Fig. 3: Loss of Pitpna increases beta-cell apoptosis and expression of endoplasmic reticulum (ER) stress markers.

a Immunostaining in paraffin-embedded pancreata from 8-week-old female Ins-Cre, Pitpna^flox/flox, and littermate control wild-type (WT) mice was performed to assess: insulin (magenta), glucagon (Gcg, green) and apoptotic marker TUNEL (cyan).
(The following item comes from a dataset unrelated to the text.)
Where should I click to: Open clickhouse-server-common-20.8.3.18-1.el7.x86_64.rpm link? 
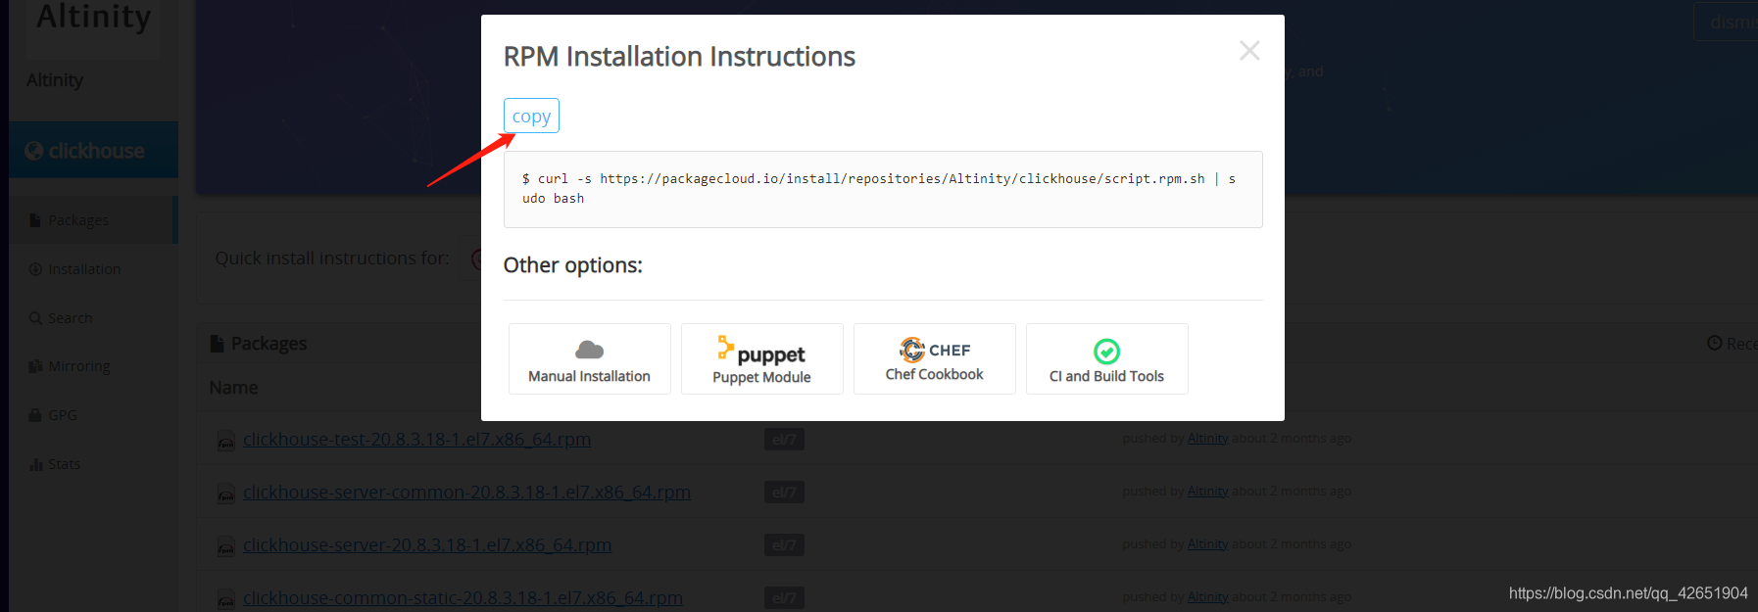point(466,493)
White arrowheads point to TUNEL-positive and insulin-positive cells in (b), TUNEL-positive beta cell number (n = 6), P = 0.0007. c TUNEL-positive alpha cell number (n = 6). d Western blot analysis of Pitpna, BiP/GRP78, and CHOP after treatment of hydrogen peroxide (H₂O₂) in isolated islets of 8-week-old male Ins-Cre, Pitpna^flox/flox, and WT mice. e qRT-PCR analysis of Pitpna, PC1/3, PC2, CPE, CGA, and CGB mRNA expression in islets of male WT and Ins-Cre, Pitpna^flox/flox mice at age 10 weeks (n = 5), P_Pitpna < 0.0001, P_PC1/3 < 0.0001, P_PC2 = 0.0441; P_CPE = 0.0488, P_CGA = 0.1313, P_CGB = 0.0585. Data are presented as mean values ± SEM for (b), (c), (e). *P < 0.05, ***P < 0.001 and n.s. denotes not significant. Two-tailed unpaired Student t-test were used in for (b), (c), (e). All primary source data are reported in the Source data file.